Synthesis, in vitro and in silico antitumor evaluation of 3-(2,6-dichlorophenyl)-1,5-diphenylpentane-1,5-dione: Structure, spectroscopic, RDG, Hirshfeld and DFT based analyses

Abstract New bischalcone derivative 3-(2,6-dichlorophenyl)-1,5-diphenylpentane-1,5-dione (C23H18Cl2O2) has been efficiently synthesized and the solid state formation of the grown crystals was characterized by X-ray crystallographic diffraction (XRD)analysis at 296 K. The single crystal XRD results show that the title compound belongs to triclinic system with unit cell dimensions, a = 9.4104 (12) (A), b = 10.2951(13) (A), c = 10.9411(15) (A) and V=980.9(A3). The key contributor intermolecular interactions C‒O∙∙∙H/H∙∙∙O‒C were explored by Hirshfeld surface analysis. The active functional group interpretations have been carried using FT-IR and FT-Raman spectroscopies with the assistance of energy distributions. Density functional theory (DFT) calculations of the synthesized compound carried out for better understanding of molecular futures. Hyperconjugative interactions present in the molecule were also quantified using natural bond orbitals (NBO). Reactivity and stability of the title molecule assessed utilizing global reactivity descriptors.

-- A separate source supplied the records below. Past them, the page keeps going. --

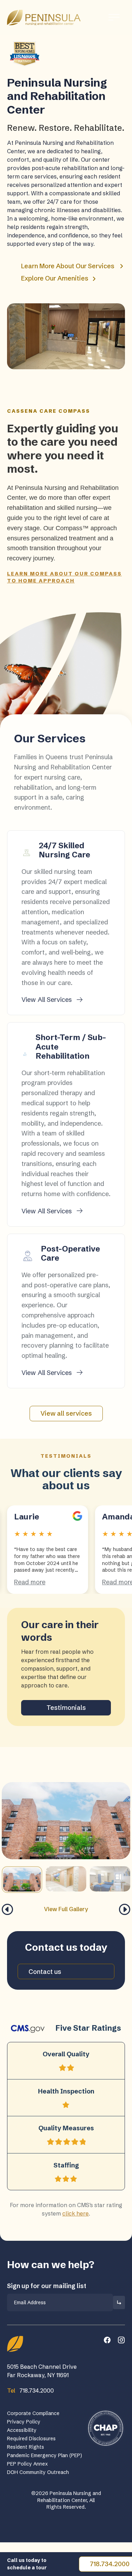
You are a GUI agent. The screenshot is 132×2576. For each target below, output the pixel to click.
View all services (66, 1413)
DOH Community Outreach (38, 2472)
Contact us (45, 1972)
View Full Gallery (66, 1909)
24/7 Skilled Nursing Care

The condensed Fukui functions explored the available electrophile and nucleophile regions in the form of local based descriptors. The reduced density gradient (RDG) isosurfaces reveals the dominance of non-bonded interactions of the title compound. MTT assay revealed that the title compound had potentiate antitumor activity against human lung cancer A549 cells with 40.71µg/mL IC50 value. Moreover the capability of the compound to be interconnected within the key amino acids of lung cancer receptor binding sites was detected by molecular docking. Antibacterial and antifungal efficacy of the title compound studied using Kirby-Bauer disc diffusion technique.